[DATA Boundary: Start]

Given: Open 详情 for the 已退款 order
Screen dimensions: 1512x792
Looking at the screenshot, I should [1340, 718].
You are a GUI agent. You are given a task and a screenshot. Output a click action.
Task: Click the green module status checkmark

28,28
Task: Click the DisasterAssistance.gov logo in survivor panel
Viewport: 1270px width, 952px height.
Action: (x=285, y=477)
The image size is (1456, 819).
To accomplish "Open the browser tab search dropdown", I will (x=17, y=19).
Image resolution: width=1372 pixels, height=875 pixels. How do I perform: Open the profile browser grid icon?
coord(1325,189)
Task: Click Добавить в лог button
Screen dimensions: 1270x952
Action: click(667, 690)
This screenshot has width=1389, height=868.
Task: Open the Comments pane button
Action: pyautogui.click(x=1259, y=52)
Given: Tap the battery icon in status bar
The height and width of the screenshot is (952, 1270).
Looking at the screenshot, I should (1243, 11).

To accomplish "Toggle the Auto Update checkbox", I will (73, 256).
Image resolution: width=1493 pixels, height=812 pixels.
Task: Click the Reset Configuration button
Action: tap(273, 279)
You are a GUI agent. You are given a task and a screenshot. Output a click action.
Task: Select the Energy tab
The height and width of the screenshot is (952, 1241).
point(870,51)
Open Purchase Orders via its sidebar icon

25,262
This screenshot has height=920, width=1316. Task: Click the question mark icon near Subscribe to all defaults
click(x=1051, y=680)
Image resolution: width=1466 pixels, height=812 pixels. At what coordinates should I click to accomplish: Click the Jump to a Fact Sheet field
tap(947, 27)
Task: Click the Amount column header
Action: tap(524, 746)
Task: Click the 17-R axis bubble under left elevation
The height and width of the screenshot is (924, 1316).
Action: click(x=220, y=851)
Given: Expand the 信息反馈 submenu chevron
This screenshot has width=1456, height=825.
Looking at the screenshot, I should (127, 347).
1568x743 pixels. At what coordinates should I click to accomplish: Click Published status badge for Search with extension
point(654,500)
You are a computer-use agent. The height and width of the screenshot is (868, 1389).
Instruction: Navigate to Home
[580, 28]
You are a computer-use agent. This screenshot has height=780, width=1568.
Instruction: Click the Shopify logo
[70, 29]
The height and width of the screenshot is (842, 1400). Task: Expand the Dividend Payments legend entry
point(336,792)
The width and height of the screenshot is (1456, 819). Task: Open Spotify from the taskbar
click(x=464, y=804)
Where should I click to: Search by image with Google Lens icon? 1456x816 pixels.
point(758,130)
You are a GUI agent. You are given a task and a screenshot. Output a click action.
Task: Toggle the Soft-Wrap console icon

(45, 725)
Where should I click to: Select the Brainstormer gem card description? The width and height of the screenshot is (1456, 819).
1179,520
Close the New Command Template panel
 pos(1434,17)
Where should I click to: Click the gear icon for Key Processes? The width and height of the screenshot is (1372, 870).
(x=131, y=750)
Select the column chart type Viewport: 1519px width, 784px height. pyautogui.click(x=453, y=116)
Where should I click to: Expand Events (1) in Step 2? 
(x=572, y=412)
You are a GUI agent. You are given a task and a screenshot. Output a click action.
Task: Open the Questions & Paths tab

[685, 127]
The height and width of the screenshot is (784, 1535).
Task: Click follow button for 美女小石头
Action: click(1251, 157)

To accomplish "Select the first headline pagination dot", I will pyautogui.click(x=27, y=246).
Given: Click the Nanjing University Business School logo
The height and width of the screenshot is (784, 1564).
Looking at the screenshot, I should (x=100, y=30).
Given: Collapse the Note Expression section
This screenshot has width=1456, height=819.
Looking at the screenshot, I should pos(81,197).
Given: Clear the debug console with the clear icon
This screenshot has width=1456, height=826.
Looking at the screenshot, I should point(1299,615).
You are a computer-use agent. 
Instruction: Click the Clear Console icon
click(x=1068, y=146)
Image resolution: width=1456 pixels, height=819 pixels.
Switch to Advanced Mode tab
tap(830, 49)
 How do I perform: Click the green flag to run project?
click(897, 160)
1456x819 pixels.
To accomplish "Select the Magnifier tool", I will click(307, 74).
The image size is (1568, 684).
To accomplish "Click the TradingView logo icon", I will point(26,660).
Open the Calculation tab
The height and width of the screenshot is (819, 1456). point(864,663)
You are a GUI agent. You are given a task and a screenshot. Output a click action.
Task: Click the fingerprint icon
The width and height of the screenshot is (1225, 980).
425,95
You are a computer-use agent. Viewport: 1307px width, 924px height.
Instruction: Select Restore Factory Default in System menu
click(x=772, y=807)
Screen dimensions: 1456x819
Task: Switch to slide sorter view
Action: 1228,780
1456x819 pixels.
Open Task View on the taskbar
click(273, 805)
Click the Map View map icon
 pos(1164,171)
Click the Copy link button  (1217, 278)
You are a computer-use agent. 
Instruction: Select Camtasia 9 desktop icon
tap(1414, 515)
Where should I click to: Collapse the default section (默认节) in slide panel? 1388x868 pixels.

[DATA Boundary: End]

*YOUR ASSIGNMENT:*
Please give back, exactly as it stands above, the stretch from the line with "Screen dimensions: 1512x792" through the line with "You are a computer-use agent. This", and no line outside it.

*RESPONSE BELOW:*
Screen dimensions: 1512x792
Looking at the screenshot, I should [1340, 718].
You are a GUI agent. You are given a task and a screenshot. Output a click action.
Task: Click the green module status checkmark

28,28
Task: Click the DisasterAssistance.gov logo in survivor panel
Viewport: 1270px width, 952px height.
Action: (x=285, y=477)
The image size is (1456, 819).
To accomplish "Open the browser tab search dropdown", I will (x=17, y=19).
Image resolution: width=1372 pixels, height=875 pixels. How do I perform: Open the profile browser grid icon?
coord(1325,189)
Task: Click Добавить в лог button
Screen dimensions: 1270x952
Action: click(667, 690)
This screenshot has width=1389, height=868.
Task: Open the Comments pane button
Action: pyautogui.click(x=1259, y=52)
Given: Tap the battery icon in status bar
The height and width of the screenshot is (952, 1270).
Looking at the screenshot, I should (1243, 11).

To accomplish "Toggle the Auto Update checkbox", I will (73, 256).
Image resolution: width=1493 pixels, height=812 pixels.
Task: Click the Reset Configuration button
Action: tap(273, 279)
You are a GUI agent. You are given a task and a screenshot. Output a click action.
Task: Select the Energy tab
The height and width of the screenshot is (952, 1241).
point(870,51)
Open Purchase Orders via its sidebar icon

25,262
This screenshot has height=920, width=1316. Task: Click the question mark icon near Subscribe to all defaults
click(x=1051, y=680)
Image resolution: width=1466 pixels, height=812 pixels. At what coordinates should I click to accomplish: Click the Jump to a Fact Sheet field
tap(947, 27)
Task: Click the Amount column header
Action: tap(524, 746)
Task: Click the 17-R axis bubble under left elevation
The height and width of the screenshot is (924, 1316).
Action: click(x=220, y=851)
Given: Expand the 信息反馈 submenu chevron
This screenshot has width=1456, height=825.
Looking at the screenshot, I should (127, 347).
1568x743 pixels. At what coordinates should I click to accomplish: Click Published status badge for Search with extension
point(654,500)
You are a computer-use agent. The height and width of the screenshot is (868, 1389).
Instruction: Navigate to Home
[580, 28]
You are a computer-use agent. This screenshot has height=780, width=1568.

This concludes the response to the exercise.